C’est d’ailleurs plutôt agréable de trouver des congénères qui partagent mon point de vue, une même façon de vivre. J’ai aimé le blog de Laurence Paré (BioBlog) qui a écrit il y a presque 10 ans ce que j’ai envie d’écrire aujourd’hui. Alors je me suis demandé pourquoi créer un nouveau blog sur ce sujet. Parce que c’est ma démarche. Parce que c’est un blog de plus, justement et que ça augmente officiellement les adeptes de l’anti-consommation. Parce que nul sait où ma démarche ira.

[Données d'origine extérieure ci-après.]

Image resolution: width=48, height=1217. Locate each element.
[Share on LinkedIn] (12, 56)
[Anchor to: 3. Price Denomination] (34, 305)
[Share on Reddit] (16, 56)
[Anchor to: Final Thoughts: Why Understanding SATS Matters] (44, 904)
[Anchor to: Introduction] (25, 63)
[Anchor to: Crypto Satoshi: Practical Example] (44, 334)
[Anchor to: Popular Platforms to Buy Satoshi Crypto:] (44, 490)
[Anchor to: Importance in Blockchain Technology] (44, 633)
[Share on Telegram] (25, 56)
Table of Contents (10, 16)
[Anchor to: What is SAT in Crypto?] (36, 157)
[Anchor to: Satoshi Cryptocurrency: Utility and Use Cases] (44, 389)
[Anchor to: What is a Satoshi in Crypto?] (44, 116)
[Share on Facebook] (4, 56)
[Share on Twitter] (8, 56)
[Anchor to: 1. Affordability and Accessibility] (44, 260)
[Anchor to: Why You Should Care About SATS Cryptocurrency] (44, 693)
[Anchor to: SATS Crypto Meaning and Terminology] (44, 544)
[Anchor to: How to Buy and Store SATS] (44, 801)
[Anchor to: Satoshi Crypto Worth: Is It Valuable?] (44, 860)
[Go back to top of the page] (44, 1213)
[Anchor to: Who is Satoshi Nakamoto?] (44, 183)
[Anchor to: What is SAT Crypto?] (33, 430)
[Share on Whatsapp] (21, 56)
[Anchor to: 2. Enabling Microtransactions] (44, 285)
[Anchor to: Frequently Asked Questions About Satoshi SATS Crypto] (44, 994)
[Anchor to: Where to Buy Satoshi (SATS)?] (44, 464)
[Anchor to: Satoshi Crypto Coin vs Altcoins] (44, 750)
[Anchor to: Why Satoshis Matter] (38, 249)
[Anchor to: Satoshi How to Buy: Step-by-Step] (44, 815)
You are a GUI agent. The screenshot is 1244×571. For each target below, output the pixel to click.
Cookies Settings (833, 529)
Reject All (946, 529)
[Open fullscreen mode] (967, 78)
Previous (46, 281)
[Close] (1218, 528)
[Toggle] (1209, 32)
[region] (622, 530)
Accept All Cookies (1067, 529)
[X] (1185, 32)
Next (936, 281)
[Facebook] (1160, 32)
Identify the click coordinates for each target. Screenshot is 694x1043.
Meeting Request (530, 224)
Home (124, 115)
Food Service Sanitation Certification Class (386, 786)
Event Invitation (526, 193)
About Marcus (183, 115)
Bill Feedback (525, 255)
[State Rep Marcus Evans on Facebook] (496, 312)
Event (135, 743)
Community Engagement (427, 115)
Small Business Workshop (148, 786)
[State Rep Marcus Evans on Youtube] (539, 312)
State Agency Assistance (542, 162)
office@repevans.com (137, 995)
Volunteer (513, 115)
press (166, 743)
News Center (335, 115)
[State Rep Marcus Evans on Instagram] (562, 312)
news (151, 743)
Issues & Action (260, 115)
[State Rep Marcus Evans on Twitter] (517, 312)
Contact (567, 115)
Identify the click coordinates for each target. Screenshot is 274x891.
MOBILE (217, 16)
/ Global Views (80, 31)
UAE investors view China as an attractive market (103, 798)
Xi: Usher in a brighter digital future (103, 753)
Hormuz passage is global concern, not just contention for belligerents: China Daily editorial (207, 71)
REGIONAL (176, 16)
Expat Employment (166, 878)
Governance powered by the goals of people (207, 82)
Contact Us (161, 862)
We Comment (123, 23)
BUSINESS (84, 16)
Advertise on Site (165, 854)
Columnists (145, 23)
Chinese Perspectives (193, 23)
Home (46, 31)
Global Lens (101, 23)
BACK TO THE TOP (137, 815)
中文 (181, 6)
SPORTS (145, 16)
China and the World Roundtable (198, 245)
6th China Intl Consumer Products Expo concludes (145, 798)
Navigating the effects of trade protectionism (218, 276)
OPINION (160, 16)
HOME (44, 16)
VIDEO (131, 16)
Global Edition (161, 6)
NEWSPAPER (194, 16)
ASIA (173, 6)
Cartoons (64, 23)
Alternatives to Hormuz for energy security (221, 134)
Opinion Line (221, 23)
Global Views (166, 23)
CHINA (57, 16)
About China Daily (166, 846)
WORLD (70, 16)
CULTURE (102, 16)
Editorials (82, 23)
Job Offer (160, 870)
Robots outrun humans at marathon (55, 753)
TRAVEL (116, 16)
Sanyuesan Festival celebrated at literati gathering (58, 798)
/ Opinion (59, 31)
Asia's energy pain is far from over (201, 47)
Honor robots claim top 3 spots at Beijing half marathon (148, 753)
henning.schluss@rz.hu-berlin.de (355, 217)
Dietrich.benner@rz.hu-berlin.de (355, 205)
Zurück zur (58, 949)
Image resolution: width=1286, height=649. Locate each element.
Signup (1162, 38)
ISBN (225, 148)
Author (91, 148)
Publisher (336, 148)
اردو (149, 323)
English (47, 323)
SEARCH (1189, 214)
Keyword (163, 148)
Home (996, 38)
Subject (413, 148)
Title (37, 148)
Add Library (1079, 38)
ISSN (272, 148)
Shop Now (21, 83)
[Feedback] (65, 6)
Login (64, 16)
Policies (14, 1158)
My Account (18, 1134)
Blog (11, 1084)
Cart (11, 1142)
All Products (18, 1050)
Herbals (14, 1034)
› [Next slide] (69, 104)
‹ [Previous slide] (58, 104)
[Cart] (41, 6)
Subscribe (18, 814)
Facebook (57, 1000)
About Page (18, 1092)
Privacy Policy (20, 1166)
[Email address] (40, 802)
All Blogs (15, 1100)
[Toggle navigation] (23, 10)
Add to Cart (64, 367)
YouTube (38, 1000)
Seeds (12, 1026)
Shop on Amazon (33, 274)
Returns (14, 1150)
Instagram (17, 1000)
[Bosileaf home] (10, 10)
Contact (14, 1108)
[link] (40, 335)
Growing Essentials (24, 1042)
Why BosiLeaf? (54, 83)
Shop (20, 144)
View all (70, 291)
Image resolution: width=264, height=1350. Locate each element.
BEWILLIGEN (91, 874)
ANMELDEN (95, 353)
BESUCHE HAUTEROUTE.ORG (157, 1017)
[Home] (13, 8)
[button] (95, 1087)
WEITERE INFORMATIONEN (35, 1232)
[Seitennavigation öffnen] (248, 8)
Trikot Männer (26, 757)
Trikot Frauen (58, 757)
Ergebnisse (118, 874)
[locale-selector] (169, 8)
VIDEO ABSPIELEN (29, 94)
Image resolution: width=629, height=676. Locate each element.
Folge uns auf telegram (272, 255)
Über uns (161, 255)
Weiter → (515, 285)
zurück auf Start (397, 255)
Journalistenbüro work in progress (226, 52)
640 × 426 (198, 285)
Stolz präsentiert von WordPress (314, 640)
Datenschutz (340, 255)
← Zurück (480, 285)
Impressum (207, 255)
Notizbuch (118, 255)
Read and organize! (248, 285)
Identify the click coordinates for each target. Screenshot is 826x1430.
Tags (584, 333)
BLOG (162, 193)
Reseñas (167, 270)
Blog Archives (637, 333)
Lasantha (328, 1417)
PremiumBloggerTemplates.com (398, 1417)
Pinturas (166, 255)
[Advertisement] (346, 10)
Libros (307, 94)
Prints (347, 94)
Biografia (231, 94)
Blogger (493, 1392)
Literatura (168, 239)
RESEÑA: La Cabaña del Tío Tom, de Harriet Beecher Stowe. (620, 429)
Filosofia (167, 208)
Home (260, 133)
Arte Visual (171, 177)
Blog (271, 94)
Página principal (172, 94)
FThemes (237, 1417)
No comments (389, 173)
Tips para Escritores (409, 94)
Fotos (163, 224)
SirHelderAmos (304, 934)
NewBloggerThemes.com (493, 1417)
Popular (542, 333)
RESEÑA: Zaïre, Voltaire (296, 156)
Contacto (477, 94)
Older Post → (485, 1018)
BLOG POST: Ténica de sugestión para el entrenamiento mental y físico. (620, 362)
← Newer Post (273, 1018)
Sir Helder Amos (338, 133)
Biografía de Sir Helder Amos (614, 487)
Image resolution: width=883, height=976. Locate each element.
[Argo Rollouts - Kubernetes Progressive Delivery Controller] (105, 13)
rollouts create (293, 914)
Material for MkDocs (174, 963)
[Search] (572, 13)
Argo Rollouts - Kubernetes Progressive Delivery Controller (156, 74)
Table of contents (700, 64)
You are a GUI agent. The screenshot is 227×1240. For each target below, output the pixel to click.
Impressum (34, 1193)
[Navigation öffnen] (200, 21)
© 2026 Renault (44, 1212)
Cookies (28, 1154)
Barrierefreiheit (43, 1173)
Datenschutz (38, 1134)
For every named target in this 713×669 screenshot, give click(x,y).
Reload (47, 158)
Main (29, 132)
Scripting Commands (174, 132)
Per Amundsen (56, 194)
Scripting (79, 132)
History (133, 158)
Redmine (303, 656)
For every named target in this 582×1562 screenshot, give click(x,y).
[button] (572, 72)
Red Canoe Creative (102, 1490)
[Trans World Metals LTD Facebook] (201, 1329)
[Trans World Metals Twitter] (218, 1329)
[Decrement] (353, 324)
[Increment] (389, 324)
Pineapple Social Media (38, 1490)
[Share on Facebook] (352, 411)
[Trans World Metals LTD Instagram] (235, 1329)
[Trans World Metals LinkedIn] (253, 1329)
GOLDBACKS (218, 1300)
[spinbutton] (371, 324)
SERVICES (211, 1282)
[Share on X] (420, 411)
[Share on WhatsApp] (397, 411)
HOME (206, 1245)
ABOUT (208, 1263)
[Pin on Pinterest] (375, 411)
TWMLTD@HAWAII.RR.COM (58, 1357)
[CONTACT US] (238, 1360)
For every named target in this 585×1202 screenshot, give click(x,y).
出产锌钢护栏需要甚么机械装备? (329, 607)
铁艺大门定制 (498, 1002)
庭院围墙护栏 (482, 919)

Je m’en suis prise à la chambre de Poupette, pendant les vacances, avec elle. On a joué à je-ne-suis-plus-un-bébé et on a viré dans sa chambre tous les trucs trop petits pour elle, les jeux et les livres, dont une partie héritée des frêres et soeurs qui eux-même avaient déjà fait du tri. On a même réussi à virer une étagère de 80cm. Pour lui faire plus d’espace, de place. De la place pour grandir, pour respirer. Se réapproprier de l’espace a été une découverte pour elle. Pour finir par trouver sa chambre pas si petite que ça. Et redécouvrir un mobile qu’on n’avait plus la place de mettre. Je garderai les meilleurs dans un tri ultime bientôt.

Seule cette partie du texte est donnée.